[[ The data open ]]
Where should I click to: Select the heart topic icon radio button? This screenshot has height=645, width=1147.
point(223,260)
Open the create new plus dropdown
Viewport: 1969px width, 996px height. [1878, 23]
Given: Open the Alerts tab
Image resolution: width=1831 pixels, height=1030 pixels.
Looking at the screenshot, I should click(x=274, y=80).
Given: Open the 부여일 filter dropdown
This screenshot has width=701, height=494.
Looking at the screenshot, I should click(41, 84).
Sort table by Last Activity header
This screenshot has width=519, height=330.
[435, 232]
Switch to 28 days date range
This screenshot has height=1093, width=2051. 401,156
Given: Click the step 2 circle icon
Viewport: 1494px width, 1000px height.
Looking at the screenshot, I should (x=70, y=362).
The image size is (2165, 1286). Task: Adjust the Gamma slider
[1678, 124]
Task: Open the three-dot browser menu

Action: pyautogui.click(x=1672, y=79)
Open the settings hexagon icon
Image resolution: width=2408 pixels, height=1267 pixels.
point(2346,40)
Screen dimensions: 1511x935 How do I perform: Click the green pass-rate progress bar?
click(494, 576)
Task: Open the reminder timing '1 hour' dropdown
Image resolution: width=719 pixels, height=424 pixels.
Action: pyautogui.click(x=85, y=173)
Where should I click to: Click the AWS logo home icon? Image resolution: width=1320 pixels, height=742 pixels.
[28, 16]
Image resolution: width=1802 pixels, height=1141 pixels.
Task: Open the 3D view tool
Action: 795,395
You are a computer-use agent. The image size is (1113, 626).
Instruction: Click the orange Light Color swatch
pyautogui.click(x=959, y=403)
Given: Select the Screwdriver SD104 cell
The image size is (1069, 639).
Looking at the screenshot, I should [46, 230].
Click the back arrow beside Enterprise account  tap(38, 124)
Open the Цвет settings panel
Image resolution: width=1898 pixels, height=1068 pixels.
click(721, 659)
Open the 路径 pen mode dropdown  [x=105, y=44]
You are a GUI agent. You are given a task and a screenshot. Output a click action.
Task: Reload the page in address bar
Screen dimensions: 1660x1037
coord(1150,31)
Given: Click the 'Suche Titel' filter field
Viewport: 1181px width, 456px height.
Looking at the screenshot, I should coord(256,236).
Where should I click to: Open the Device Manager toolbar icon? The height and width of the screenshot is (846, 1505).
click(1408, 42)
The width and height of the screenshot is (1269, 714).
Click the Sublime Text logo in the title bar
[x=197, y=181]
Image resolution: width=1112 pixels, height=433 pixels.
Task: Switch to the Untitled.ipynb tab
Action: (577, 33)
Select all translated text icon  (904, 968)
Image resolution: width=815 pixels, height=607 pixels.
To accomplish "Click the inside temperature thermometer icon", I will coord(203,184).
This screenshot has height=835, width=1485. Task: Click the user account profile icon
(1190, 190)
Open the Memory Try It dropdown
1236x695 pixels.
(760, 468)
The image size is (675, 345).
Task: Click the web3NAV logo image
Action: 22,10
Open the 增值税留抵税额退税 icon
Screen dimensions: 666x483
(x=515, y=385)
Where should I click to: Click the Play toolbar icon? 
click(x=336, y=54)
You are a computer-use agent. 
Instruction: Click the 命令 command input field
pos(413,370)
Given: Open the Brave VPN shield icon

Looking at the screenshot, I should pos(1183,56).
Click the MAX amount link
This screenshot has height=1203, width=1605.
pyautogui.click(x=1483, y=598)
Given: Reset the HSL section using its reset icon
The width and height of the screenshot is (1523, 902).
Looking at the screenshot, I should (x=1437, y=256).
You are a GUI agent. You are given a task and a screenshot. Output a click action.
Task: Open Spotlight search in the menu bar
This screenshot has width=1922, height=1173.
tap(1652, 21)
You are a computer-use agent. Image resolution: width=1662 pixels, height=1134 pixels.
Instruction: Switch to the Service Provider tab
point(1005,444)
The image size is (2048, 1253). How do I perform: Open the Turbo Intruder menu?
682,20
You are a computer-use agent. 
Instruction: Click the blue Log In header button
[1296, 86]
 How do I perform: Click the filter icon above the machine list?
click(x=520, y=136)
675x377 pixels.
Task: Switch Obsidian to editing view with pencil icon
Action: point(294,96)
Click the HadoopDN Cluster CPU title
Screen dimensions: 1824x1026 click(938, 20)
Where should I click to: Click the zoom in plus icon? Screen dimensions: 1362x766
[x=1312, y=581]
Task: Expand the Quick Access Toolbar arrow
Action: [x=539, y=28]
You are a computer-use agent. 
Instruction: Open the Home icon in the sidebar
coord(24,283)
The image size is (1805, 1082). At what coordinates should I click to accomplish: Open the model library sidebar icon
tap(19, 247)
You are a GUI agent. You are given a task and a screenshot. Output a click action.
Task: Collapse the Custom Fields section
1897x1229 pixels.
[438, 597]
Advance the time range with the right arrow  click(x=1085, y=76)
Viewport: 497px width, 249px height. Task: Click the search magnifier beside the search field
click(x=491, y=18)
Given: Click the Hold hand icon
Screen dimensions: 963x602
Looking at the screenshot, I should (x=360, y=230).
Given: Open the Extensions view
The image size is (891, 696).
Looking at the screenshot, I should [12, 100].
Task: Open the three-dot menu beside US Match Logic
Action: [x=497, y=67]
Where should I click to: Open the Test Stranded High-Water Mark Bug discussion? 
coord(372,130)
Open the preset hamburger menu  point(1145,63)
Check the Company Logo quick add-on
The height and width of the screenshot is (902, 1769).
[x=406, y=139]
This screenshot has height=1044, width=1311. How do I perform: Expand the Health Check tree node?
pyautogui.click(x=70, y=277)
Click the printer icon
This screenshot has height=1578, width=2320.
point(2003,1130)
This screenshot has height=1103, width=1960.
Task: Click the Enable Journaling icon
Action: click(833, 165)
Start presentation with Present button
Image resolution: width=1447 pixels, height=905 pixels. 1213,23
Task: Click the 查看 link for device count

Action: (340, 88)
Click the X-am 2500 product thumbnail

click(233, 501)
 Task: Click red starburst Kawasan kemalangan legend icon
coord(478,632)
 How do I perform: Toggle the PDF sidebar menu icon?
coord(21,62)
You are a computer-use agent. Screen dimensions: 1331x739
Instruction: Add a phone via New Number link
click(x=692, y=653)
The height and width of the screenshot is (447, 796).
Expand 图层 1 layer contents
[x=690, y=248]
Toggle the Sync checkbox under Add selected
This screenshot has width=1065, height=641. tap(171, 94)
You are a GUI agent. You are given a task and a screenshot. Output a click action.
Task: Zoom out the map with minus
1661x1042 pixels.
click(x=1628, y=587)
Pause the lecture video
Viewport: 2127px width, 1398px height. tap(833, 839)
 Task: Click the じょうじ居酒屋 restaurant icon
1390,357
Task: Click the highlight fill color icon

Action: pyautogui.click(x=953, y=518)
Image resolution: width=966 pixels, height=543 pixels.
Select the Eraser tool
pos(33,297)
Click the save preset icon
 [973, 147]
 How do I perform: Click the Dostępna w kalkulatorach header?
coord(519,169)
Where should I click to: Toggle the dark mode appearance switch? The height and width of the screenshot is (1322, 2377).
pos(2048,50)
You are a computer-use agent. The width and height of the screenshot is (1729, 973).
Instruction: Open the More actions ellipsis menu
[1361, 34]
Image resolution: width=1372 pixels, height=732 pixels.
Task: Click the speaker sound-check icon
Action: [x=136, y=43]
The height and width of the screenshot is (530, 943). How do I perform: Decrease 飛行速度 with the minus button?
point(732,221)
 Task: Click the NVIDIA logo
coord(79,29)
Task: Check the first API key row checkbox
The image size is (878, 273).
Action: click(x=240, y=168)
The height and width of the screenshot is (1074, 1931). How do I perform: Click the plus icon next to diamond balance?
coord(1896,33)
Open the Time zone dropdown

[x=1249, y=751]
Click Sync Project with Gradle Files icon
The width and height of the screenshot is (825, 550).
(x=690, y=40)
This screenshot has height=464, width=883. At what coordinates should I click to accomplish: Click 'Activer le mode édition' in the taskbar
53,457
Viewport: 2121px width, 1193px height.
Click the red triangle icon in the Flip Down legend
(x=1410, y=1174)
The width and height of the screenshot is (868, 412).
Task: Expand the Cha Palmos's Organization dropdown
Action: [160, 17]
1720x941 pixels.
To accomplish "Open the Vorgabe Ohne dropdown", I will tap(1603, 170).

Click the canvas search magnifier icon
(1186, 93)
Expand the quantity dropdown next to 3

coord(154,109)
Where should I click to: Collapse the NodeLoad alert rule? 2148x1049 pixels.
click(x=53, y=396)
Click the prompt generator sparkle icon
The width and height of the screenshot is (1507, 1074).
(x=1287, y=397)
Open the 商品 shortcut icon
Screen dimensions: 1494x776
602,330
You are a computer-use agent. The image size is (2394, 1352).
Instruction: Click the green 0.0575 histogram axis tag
[[ The data closed ]]
Aim of the task ::
Find out how many lines in the data above hold the word "section". Write only the number.

Your response ::
2